There is no such requirement.
So I suppose that warplanes landing on the flight decks of aircraft carriers since the interwar period just clipped their wings against the island superstructures?
The front part of the deck was used for parking and launch at the straight deck design. Failing to catch the arresting cable could result in a crash on the front deck.
Central line landing is an easier approach for landing. Of course, the wing span needs to be limited, with 25 wide runway for a maximum 15m wide jet, or 18m wide for a low-speed drone.
I don't think you realize just how massive the wingspans of UCAVs of substantial sizes and capabilities can be - And why they are designed as such in the first place.
In fact, this applies to literally every carrier-based aircraft that have ever existed.
PLAN already has a central line landing ship built to experiment.
And here're the dimensions of the ship itself.
Sorry to disappoint, but 16.5 meters is
nowhere near being enough to conduct your so-called "centerline landing" while having simultaneous takeoff operations on the exact same flight deck towards the front. And we haven't even talked about the length of the flight deck itself, which even the Mojave STOL-capable UAV would struggle very hard to land without going over the bow and into the water.
In fact,
nobody around the world does that. And there are plenty of good reasons why nobody chooses the flight deck layout design of the cancelled USS United States CV.

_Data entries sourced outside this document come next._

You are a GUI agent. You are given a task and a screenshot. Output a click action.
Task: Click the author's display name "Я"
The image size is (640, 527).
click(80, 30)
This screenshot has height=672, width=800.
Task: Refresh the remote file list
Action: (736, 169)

Therefore, warship designers are left with two choices - Either the aircraft carriers have angled deck designs to enable simultaneous landing and launching operations (i.e. by directing the landing warplane at a sufficient angle away from other warplanes that are parked/being launched towards the front of the flight deck), or they must accept having only one of the two operations undertaken at any given time with a straight deck design.